Reconhecimento da universalidade dos direitos das pessoas
com deficiência. Esse foi o sentido da recente decisão do Supremo Tribunal
Federal que concedeu Habeas Corpus (HC 165.704) coletivo para determinar a substituição
da prisão cautelar de pais e responsáveis por crianças menores e pessoas com
deficiência.
Condicionada também às regras processuais previstas no
artigo 318 do Código de Processo Penal, a ordem coletiva atinge todas as
pessoas presas que tenham sob sua única responsabilidade pessoas com
deficiência.
Decisão semelhante, mas restrita às gestantes e mães de
crianças com até 12 anos, já havia sido concedida em 2018, nos autos no Habeas
Corpus 143.641-SP.
Agora, o Supremo Tribunal Federal estende o sentido daquela
decisão aos presos que tenham sob seus cuidados as pessoas com deficiência, o
que traz concretude aos direitos humanos dessas pessoas, à luz do que dispõem a
Convenção Internacional dos Direitos das Pessoas com Deficiência e seu
protocolo facultativo, ratificados pelo Brasil.
É importante consignar, ainda, nessa hipótese, a
preponderância dos direitos humanos da pessoa com deficiência sobre a
prerrogativa do Estado-Administração de manter segregado o familiar
exclusivamente responsável pela pessoa com deficiência. Manter-se a situação
anterior significaria, na prática, verdadeira transferência de pena do
condenado à pessoa com deficiência, porquanto esta estaria impedida de manter
consigo acompanhamento familiar e social e, com isso, desenvolver-se.

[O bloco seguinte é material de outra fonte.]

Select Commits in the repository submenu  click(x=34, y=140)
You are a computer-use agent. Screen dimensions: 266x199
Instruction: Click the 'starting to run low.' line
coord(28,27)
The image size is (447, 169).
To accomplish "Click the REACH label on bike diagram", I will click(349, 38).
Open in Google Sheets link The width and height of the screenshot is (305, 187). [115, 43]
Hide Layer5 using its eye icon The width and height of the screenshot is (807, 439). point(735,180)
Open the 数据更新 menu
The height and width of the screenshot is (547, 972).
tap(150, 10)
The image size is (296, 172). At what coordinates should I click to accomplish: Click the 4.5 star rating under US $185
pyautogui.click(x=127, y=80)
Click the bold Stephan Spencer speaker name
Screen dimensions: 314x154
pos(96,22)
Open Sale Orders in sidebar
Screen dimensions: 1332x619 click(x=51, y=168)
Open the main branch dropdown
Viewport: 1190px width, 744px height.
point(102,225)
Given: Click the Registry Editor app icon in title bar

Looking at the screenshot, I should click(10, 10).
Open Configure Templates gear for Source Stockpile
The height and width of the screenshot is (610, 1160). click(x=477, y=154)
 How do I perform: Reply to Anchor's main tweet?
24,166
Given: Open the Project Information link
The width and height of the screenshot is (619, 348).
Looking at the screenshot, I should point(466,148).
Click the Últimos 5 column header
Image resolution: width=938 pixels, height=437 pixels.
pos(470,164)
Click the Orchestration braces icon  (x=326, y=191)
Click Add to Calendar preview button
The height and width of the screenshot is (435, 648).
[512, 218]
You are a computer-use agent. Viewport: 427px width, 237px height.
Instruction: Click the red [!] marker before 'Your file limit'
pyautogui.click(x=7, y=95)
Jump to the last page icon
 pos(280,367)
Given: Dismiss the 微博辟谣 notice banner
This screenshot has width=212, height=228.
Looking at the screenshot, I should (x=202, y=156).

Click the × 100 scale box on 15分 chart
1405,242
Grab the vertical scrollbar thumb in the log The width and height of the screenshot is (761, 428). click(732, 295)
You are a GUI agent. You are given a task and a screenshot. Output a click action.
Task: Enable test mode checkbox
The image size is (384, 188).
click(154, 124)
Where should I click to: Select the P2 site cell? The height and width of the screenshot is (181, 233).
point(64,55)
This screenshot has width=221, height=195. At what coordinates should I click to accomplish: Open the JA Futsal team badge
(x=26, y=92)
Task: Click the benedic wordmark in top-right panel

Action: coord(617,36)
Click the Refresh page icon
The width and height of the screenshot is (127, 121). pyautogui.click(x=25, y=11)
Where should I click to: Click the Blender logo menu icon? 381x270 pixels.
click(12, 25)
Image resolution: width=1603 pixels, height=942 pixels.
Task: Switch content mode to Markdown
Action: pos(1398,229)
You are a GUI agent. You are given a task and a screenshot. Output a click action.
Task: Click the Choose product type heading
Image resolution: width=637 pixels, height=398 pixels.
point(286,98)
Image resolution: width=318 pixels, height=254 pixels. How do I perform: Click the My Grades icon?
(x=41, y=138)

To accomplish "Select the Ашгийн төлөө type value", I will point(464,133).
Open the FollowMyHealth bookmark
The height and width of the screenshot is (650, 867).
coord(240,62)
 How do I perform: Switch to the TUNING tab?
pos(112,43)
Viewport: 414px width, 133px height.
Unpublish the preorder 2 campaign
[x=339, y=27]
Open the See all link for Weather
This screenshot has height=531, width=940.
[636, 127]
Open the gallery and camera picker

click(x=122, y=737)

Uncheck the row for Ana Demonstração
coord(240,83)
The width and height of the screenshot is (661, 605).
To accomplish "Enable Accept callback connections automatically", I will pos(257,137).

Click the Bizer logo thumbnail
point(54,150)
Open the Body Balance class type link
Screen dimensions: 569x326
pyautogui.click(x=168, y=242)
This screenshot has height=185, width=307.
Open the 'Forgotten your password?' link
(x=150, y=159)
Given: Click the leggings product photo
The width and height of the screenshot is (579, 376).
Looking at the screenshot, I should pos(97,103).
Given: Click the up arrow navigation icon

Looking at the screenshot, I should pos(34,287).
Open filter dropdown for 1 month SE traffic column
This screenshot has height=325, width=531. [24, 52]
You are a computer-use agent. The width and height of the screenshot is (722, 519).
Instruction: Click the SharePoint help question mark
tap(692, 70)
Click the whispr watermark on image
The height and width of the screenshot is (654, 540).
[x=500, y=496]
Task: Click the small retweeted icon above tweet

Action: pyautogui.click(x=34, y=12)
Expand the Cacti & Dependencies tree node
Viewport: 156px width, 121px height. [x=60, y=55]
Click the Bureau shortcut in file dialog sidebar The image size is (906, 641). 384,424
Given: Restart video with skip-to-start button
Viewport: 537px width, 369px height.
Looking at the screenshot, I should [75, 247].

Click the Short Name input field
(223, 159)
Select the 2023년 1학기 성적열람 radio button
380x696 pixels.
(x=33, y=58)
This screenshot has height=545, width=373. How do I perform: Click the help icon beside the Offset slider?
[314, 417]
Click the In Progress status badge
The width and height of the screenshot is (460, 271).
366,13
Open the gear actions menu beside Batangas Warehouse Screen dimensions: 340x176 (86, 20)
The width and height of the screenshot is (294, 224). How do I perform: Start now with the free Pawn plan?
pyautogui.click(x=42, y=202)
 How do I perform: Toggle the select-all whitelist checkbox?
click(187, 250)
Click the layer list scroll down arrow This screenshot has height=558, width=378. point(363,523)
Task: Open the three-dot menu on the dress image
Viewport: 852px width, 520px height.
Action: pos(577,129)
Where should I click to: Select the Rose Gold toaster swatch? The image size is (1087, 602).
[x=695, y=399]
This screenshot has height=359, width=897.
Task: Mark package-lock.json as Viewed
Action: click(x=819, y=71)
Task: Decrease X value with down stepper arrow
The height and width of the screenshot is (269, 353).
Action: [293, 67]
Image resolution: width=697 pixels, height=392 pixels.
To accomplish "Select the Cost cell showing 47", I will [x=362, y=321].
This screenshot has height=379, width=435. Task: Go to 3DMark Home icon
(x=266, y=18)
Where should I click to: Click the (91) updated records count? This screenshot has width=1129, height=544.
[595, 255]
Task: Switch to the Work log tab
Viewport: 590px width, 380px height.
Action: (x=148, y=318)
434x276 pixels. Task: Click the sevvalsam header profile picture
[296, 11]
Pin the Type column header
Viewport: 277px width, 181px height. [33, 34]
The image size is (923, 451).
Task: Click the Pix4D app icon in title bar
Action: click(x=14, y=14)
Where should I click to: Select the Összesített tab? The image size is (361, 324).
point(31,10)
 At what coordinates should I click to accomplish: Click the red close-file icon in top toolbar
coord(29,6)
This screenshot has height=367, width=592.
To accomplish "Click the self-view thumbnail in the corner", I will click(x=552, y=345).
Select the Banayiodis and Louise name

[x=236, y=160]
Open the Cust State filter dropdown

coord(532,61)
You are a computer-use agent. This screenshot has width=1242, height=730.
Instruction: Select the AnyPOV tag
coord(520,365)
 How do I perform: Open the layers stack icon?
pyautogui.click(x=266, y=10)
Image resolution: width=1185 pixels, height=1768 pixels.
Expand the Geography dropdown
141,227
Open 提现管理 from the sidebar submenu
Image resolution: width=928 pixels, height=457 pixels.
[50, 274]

A decisão judicial, pois, vai ao encontro da atual
hierarquia de valores que integram o sistema jurídico nacional e internacional
e concede à questão da pessoa com deficiência tratamento digno, voltado à
inclusão, ao pleno desenvolvimento de seus direitos de personalidade e à
diminuição das barreiras impostas pela sociedade.
A longo da História, a vida das pessoas com deficiência
nunca foi fácil. No primeiro momento histórico, caracterizado pela
intolerância, decretos de morte eram comuns.
O segundo momento caracterizou-se pela "enfermidade
incurável", impondo às pessoas com deficiência verdadeira hipótese de
invisibilidade.
O terceiro momento se caracterizou pelas conhecidas
internações em instituições psiquiátricas e se consubstanciaram pela busca pela
cura. A deficiência, então, era uma "doença a ser curada", como
define Flávia Piovesan.
E, finalmente, o quarto e atual momento se orienta pelo
paradigma dos direitos humanos, com ênfase à inclusão social da pessoa com
deficiência no meio em que ela se insere, com vista à eliminação de barreiras
culturais, arquitetônicas, atitudinais, físicas e sociais.
Hoje, a deficiência é vista como algo natural e não se
restringe apenas à questão biológica, mas conjuga a questão biológica e funcional
à das barreiras impostas pela sociedade. Ou seja, quanto maiores as barreiras
impostas pela sociedade, maior a deficiência.
Conclui-se, portanto, que o conceito biopsicossocial da
deficiência impõe à sociedade o dever de diminuir barreiras e envidar todos os
esforços para o pleno desenvolvimento da pessoa com deficiência. E é justamente
em razão desse dever de diminuir barreiras e ofertar à pessoa com deficiência a
possibilidade de desenvolver-se que a convenção propõe que as famílias, como
núcleo natural e fundamental da sociedade, recebam a proteção e assistência
necessárias para torná-las capazes de contribuir para o pleno e equitativo
exercício dos direitos das pessoas com deficiência.
A decisão do Supremo Tribunal Federal vai ao encontro da
atual concepção de deficiência, ao permitir que a pessoa com deficiência não
seja prejudicada em seu desenvolvimento pelo encarceramento de seu único
responsável. Trata-se de medida de cuidado, essencial aos direitos humanos e à
promoção dos direitos e dignidade das pessoas com deficiência para garantir sua
participação na vida social, econômica e cultural.